BEGIN PROVIDED DATA

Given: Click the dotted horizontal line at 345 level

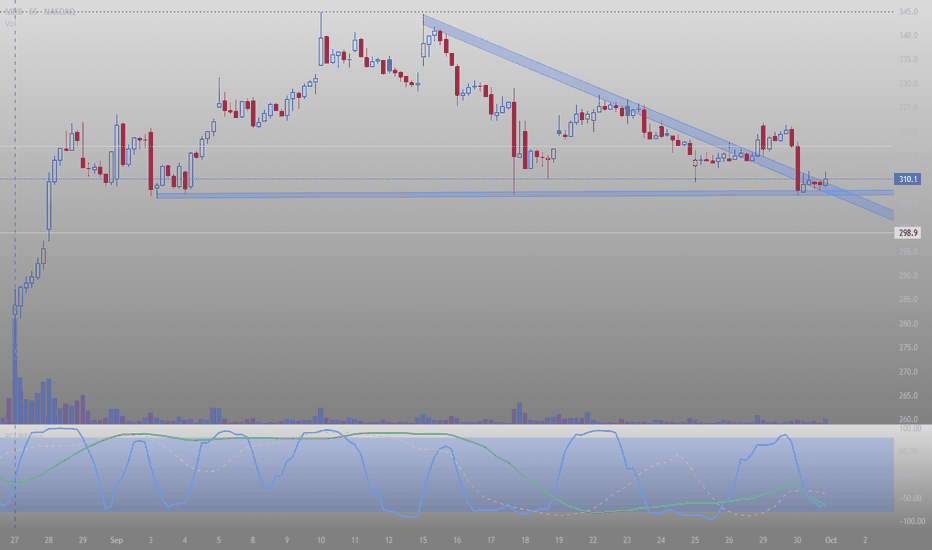Looking at the screenshot, I should (x=600, y=12).
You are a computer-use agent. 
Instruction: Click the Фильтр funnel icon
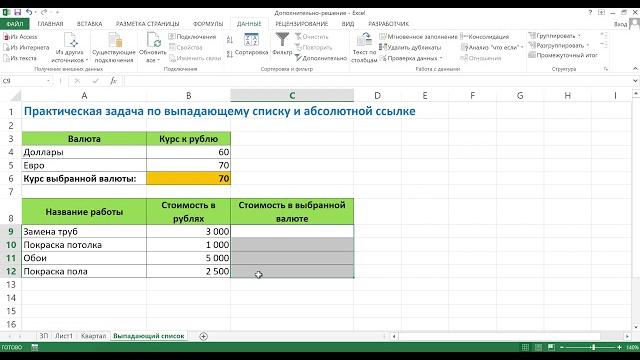click(x=282, y=41)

END PROVIDED DATA

> **WORK TO BE COMPLETED**:
Write out both items above word for word, and leave the pictures out of your copy.

> **FULL ANSWER**:
Given: Click the dotted horizontal line at 345 level

Looking at the screenshot, I should (x=600, y=12).
You are a computer-use agent. 
Instruction: Click the Фильтр funnel icon
click(x=282, y=41)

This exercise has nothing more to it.